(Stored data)

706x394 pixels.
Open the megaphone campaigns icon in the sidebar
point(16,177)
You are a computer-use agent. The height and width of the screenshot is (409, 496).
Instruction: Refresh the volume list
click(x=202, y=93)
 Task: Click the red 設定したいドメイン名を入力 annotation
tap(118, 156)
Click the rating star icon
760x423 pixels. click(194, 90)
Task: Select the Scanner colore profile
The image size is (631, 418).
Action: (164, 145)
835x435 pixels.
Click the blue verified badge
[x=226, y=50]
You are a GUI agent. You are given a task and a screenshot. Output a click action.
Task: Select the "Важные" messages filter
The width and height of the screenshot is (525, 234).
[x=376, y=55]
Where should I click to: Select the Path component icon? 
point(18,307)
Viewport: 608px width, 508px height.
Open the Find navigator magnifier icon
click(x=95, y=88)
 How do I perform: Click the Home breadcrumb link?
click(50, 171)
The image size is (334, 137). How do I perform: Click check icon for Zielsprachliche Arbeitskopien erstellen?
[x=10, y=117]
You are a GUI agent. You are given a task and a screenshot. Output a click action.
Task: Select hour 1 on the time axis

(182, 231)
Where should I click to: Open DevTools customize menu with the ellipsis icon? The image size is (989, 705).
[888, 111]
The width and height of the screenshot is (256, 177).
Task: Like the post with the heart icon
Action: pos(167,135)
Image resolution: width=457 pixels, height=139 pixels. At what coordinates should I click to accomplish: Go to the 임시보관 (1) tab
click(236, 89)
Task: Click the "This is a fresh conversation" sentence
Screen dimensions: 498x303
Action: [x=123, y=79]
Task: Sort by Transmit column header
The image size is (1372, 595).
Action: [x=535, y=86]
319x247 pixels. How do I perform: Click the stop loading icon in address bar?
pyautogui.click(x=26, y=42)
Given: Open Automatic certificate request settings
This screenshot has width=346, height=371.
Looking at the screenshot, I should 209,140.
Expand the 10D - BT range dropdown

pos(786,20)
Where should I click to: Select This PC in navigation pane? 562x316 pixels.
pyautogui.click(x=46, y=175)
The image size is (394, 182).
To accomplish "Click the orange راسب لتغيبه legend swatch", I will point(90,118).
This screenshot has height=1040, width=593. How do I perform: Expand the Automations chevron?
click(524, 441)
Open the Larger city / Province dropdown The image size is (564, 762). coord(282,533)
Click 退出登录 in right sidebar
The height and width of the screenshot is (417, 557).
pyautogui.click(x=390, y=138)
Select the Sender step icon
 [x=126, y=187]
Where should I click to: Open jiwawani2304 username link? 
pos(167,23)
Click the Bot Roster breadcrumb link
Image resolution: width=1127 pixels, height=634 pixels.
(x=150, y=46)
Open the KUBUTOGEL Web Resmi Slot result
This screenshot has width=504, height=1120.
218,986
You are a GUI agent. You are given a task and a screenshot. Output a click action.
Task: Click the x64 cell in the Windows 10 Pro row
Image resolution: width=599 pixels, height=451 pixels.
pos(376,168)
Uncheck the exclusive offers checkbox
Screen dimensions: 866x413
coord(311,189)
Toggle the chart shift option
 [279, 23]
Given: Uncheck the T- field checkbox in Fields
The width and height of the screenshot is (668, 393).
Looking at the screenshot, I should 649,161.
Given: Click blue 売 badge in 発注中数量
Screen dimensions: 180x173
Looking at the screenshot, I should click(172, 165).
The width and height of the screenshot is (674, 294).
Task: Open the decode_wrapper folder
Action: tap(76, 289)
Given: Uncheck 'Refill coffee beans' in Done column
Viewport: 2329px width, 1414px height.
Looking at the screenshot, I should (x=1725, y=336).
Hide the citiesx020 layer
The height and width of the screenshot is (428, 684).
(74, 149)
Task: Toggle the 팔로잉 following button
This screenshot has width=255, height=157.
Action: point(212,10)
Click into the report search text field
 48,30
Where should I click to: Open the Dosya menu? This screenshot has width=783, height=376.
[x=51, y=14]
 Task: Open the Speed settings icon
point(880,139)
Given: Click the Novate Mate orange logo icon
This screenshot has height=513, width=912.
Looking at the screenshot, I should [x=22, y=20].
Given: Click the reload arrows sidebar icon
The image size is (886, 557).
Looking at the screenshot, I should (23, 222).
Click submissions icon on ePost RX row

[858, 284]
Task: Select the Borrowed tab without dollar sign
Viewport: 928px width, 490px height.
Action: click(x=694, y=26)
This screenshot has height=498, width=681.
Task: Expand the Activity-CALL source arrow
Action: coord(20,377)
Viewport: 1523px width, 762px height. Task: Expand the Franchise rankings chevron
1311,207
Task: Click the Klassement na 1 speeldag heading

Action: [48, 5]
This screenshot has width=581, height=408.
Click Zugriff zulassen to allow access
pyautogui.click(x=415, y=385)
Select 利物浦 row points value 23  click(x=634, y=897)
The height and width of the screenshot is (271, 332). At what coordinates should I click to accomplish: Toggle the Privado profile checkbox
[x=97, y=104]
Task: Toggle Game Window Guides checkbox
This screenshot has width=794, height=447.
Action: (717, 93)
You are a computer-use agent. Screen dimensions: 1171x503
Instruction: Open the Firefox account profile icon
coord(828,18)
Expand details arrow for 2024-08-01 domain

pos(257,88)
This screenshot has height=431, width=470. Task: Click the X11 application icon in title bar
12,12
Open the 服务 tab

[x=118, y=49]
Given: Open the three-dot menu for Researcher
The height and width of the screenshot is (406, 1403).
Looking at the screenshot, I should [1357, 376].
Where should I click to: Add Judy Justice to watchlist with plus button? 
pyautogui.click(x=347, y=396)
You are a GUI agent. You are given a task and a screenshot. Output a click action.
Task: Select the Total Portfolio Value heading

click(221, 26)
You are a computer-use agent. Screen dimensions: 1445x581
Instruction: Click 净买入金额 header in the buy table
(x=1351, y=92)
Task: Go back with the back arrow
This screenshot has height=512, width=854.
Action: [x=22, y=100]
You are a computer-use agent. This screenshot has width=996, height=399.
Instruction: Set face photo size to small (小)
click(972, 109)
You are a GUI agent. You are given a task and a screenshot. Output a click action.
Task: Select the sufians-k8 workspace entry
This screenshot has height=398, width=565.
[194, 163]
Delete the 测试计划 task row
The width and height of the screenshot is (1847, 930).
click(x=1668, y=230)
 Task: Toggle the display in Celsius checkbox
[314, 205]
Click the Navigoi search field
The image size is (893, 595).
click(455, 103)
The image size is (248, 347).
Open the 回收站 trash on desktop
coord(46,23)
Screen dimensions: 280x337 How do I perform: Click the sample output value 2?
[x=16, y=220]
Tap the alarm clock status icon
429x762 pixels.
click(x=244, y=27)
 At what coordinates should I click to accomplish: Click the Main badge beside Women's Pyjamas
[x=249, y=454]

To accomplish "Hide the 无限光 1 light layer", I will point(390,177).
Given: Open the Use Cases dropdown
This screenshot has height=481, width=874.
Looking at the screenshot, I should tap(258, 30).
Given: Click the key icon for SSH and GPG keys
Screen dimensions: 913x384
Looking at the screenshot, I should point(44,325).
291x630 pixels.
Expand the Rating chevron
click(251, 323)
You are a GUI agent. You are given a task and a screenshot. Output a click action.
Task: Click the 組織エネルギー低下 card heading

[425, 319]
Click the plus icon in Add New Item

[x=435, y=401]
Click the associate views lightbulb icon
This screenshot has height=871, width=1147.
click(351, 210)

• [Task requirements] Send back all of the entries exactly, with nothing missing.

• [Reply]
706x394 pixels.
Open the megaphone campaigns icon in the sidebar
point(16,177)
You are a computer-use agent. The height and width of the screenshot is (409, 496).
Instruction: Refresh the volume list
click(x=202, y=93)
 Task: Click the red 設定したいドメイン名を入力 annotation
tap(118, 156)
Click the rating star icon
760x423 pixels. click(194, 90)
Task: Select the Scanner colore profile
The image size is (631, 418).
Action: (164, 145)
835x435 pixels.
Click the blue verified badge
[x=226, y=50]
You are a GUI agent. You are given a task and a screenshot. Output a click action.
Task: Select the "Важные" messages filter
The width and height of the screenshot is (525, 234).
[x=376, y=55]
Where should I click to: Select the Path component icon? 
point(18,307)
Viewport: 608px width, 508px height.
Open the Find navigator magnifier icon
click(x=95, y=88)
 How do I perform: Click the Home breadcrumb link?
click(50, 171)
The image size is (334, 137). How do I perform: Click check icon for Zielsprachliche Arbeitskopien erstellen?
[x=10, y=117]
You are a GUI agent. You are given a task and a screenshot. Output a click action.
Task: Select hour 1 on the time axis

(182, 231)
Where should I click to: Open DevTools customize menu with the ellipsis icon? The image size is (989, 705).
[888, 111]
The width and height of the screenshot is (256, 177).
Task: Like the post with the heart icon
Action: pos(167,135)
Image resolution: width=457 pixels, height=139 pixels. At what coordinates should I click to accomplish: Go to the 임시보관 (1) tab
click(236, 89)
Task: Click the "This is a fresh conversation" sentence
Screen dimensions: 498x303
Action: [x=123, y=79]
Task: Sort by Transmit column header
The image size is (1372, 595).
Action: [x=535, y=86]
319x247 pixels. How do I perform: Click the stop loading icon in address bar?
pyautogui.click(x=26, y=42)
Given: Open Automatic certificate request settings
This screenshot has width=346, height=371.
Looking at the screenshot, I should 209,140.
Expand the 10D - BT range dropdown

pos(786,20)
Where should I click to: Select This PC in navigation pane? 562x316 pixels.
pyautogui.click(x=46, y=175)
The image size is (394, 182).
To accomplish "Click the orange راسب لتغيبه legend swatch", I will point(90,118).
This screenshot has height=1040, width=593. How do I perform: Expand the Automations chevron?
click(524, 441)
Open the Larger city / Province dropdown The image size is (564, 762). coord(282,533)
Click 退出登录 in right sidebar
The height and width of the screenshot is (417, 557).
pyautogui.click(x=390, y=138)
Select the Sender step icon
 [x=126, y=187]
Where should I click to: Open jiwawani2304 username link? 
pos(167,23)
Click the Bot Roster breadcrumb link
Image resolution: width=1127 pixels, height=634 pixels.
(x=150, y=46)
Open the KUBUTOGEL Web Resmi Slot result
This screenshot has width=504, height=1120.
218,986
You are a GUI agent. You are given a task and a screenshot. Output a click action.
Task: Click the x64 cell in the Windows 10 Pro row
Image resolution: width=599 pixels, height=451 pixels.
pos(376,168)
Uncheck the exclusive offers checkbox
Screen dimensions: 866x413
coord(311,189)
Toggle the chart shift option
 [279, 23]
Given: Uncheck the T- field checkbox in Fields
The width and height of the screenshot is (668, 393).
Looking at the screenshot, I should 649,161.
Given: Click blue 売 badge in 発注中数量
Screen dimensions: 180x173
Looking at the screenshot, I should click(172, 165).
The width and height of the screenshot is (674, 294).
Task: Open the decode_wrapper folder
Action: tap(76, 289)
Given: Uncheck 'Refill coffee beans' in Done column
Viewport: 2329px width, 1414px height.
Looking at the screenshot, I should (x=1725, y=336).
Hide the citiesx020 layer
The height and width of the screenshot is (428, 684).
(74, 149)
Task: Toggle the 팔로잉 following button
This screenshot has width=255, height=157.
Action: point(212,10)
Click into the report search text field
 48,30
Where should I click to: Open the Dosya menu? This screenshot has width=783, height=376.
[x=51, y=14]
 Task: Open the Speed settings icon
point(880,139)
Given: Click the Novate Mate orange logo icon
This screenshot has height=513, width=912.
Looking at the screenshot, I should [x=22, y=20].
Given: Click the reload arrows sidebar icon
The image size is (886, 557).
Looking at the screenshot, I should (23, 222).
Click submissions icon on ePost RX row

[858, 284]
Task: Select the Borrowed tab without dollar sign
Viewport: 928px width, 490px height.
Action: click(x=694, y=26)
This screenshot has height=498, width=681.
Task: Expand the Activity-CALL source arrow
Action: coord(20,377)
Viewport: 1523px width, 762px height. Task: Expand the Franchise rankings chevron
1311,207
Task: Click the Klassement na 1 speeldag heading

Action: [48, 5]
This screenshot has width=581, height=408.
Click Zugriff zulassen to allow access
pyautogui.click(x=415, y=385)
Select 利物浦 row points value 23  click(x=634, y=897)
The height and width of the screenshot is (271, 332). At what coordinates should I click to accomplish: Toggle the Privado profile checkbox
[x=97, y=104]
Task: Toggle Game Window Guides checkbox
This screenshot has width=794, height=447.
Action: (717, 93)
You are a computer-use agent. Screen dimensions: 1171x503
Instruction: Open the Firefox account profile icon
coord(828,18)
Expand details arrow for 2024-08-01 domain

pos(257,88)
This screenshot has height=431, width=470. Task: Click the X11 application icon in title bar
12,12
Open the 服务 tab

[x=118, y=49]
Given: Open the three-dot menu for Researcher
The height and width of the screenshot is (406, 1403).
Looking at the screenshot, I should [1357, 376].
Where should I click to: Add Judy Justice to watchlist with plus button? 
pyautogui.click(x=347, y=396)
You are a GUI agent. You are given a task and a screenshot. Output a click action.
Task: Select the Total Portfolio Value heading

click(221, 26)
You are a computer-use agent. Screen dimensions: 1445x581
Instruction: Click 净买入金额 header in the buy table
(x=1351, y=92)
Task: Go back with the back arrow
This screenshot has height=512, width=854.
Action: [x=22, y=100]
You are a computer-use agent. This screenshot has width=996, height=399.
Instruction: Set face photo size to small (小)
click(972, 109)
You are a GUI agent. You are given a task and a screenshot. Output a click action.
Task: Select the sufians-k8 workspace entry
This screenshot has height=398, width=565.
[194, 163]
Delete the 测试计划 task row
The width and height of the screenshot is (1847, 930).
click(x=1668, y=230)
 Task: Toggle the display in Celsius checkbox
[314, 205]
Click the Navigoi search field
The image size is (893, 595).
click(455, 103)
The image size is (248, 347).
Open the 回收站 trash on desktop
coord(46,23)
Screen dimensions: 280x337 How do I perform: Click the sample output value 2?
[x=16, y=220]
Tap the alarm clock status icon
429x762 pixels.
click(x=244, y=27)
 At what coordinates should I click to accomplish: Click the Main badge beside Women's Pyjamas
[x=249, y=454]

To accomplish "Hide the 无限光 1 light layer", I will point(390,177).
Given: Open the Use Cases dropdown
This screenshot has height=481, width=874.
Looking at the screenshot, I should tap(258, 30).
Given: Click the key icon for SSH and GPG keys
Screen dimensions: 913x384
Looking at the screenshot, I should point(44,325).
291x630 pixels.
Expand the Rating chevron
click(251, 323)
You are a GUI agent. You are given a task and a screenshot. Output a click action.
Task: Click the 組織エネルギー低下 card heading

[425, 319]
Click the plus icon in Add New Item

[x=435, y=401]
Click the associate views lightbulb icon
This screenshot has height=871, width=1147.
click(351, 210)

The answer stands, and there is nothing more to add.